Equine therapy can help the individual build confidence, self- efficiency, communication, trust, perspective, social skills, impulse control, and learn boundaries.
Since the horses have similar behaviors with humans, such as social and responsive behaviors, it is easy for the patients to create a connection with the horse.
Equine-assisted therapies have been recognized in the medical and psychological health field by most major countries.
Equine therapy can involve more than just riding the horse. In some sessions, a client might not even touch the horse at all. Often the therapist leading the session will set goals for the client to complete, such as leading the horse to a designated area or putting a halter on the horse. The client will complete the task to the best of their ability and then discuss the thought process, ideas and problem solving used to complete the task.
Discussing what the client is doing at a given time allows them to improve language skills. Listening to the instructor helps improve the individuals ability to listen and follow directions, ask questions, etc. Not only is there communication between the handler and the instructor, but also between the handler and the horse. This skill becomes especially helpful for those who are struggling with anxiety as often times they are stuck in worry about the past, or catastrophic thinking about the future. This activity encourages a person to be present and focused on the task at hand.

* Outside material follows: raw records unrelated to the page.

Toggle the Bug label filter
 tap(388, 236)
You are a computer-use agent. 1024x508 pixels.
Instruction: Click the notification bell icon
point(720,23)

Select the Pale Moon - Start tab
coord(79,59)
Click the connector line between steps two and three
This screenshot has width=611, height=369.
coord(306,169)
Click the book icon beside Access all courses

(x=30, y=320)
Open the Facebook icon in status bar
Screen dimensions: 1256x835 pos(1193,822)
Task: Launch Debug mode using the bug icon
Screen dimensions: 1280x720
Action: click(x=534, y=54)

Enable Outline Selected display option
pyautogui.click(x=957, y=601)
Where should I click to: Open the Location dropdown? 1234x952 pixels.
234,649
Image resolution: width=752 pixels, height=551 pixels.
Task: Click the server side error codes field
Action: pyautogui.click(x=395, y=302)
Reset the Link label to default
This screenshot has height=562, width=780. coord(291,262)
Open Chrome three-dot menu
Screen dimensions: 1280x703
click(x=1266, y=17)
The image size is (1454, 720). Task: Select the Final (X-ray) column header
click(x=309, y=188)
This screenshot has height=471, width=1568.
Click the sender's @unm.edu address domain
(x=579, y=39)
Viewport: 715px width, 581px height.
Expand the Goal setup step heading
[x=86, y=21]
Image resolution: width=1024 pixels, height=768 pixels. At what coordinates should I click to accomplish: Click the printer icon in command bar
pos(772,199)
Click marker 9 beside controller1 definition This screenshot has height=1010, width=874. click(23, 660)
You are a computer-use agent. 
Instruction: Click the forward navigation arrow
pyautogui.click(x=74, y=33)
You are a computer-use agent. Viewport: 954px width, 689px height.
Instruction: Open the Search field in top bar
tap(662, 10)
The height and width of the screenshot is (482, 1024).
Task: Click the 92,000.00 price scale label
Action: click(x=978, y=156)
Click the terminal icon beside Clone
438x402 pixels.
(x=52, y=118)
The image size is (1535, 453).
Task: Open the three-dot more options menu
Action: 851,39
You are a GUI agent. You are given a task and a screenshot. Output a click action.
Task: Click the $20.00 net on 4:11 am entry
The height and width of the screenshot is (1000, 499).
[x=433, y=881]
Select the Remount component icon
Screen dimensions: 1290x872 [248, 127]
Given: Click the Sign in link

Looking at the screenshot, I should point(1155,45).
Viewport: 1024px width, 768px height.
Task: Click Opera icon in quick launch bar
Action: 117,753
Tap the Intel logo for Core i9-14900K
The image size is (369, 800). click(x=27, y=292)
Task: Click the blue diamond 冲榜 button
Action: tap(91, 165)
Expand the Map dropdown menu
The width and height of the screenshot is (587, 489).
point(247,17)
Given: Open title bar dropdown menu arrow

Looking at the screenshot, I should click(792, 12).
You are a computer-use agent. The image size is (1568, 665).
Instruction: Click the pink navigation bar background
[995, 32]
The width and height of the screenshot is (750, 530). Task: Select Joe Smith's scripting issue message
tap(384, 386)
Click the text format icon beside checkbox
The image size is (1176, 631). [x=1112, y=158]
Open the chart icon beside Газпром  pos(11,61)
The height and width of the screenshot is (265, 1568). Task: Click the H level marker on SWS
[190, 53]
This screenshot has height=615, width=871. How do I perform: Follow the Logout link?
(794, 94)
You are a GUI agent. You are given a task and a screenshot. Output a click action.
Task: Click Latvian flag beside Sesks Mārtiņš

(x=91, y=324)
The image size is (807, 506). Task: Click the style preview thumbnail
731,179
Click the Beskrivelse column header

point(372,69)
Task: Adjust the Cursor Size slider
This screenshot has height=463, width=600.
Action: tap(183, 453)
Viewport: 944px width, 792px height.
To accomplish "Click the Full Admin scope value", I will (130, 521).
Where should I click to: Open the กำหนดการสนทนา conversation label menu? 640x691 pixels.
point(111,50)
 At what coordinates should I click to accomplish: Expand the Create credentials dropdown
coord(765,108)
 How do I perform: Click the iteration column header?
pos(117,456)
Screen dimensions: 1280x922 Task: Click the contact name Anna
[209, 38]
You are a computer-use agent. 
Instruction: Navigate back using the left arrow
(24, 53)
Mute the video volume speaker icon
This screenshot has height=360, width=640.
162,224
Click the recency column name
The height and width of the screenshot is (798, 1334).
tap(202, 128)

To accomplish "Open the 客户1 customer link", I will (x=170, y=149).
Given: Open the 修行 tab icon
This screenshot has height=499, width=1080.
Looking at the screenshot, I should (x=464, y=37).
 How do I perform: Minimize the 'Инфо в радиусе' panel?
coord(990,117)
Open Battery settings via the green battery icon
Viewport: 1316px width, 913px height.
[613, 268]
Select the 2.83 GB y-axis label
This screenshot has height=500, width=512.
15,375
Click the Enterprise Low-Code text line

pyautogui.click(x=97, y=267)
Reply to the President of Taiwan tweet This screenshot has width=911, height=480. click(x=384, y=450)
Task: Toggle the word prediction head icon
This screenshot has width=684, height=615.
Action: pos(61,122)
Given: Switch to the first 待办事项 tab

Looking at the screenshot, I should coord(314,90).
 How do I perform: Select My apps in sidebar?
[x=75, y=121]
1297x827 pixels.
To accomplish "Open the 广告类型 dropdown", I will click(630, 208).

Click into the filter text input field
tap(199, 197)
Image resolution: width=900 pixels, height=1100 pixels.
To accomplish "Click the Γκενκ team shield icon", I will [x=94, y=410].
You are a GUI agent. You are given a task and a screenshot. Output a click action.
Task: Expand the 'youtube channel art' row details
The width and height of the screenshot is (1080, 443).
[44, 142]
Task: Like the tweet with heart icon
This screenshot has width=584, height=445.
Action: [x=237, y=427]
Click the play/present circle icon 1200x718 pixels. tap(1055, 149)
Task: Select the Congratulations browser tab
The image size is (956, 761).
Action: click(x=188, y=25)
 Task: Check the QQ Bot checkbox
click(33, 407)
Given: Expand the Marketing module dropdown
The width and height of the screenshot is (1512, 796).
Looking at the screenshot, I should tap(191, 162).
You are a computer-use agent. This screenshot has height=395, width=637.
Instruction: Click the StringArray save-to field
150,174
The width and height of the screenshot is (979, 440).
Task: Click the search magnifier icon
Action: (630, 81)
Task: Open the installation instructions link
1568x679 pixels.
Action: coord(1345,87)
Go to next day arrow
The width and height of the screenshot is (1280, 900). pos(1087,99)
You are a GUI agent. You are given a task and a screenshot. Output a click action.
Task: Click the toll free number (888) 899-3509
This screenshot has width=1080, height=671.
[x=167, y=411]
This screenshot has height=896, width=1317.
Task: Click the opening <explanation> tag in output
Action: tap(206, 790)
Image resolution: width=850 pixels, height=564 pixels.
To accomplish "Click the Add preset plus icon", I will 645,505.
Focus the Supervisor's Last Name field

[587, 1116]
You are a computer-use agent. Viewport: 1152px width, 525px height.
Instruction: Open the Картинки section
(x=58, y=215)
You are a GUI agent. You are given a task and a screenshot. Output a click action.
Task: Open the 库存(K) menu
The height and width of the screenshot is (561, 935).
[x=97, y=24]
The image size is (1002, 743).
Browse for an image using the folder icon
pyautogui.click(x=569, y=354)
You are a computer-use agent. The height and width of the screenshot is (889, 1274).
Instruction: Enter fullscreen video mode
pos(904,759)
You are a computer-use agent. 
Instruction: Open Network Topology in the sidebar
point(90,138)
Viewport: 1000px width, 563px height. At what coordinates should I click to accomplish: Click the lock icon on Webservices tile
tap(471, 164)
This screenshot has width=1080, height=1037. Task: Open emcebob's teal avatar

Horses are unique for therapy:
Non-judgmental and unbiased - horses react only to the patient’s behavior and emotions and are not biased by the patient’s physical appearance or past mistakes. this is crucial to the therapy and aids increase of self-esteem and self-confidence.
Feedback and mirroring - their nature as a prey and herd animal makes them hyper vigilant and sensitive, thus making them keen observers. This means that their feedback is provided earlier and more consistently than with a human therapist.
The horse has an innate tendency to mirror the patient’s behavior, physical movements and emotions, which help the participant be more aware of him or herself.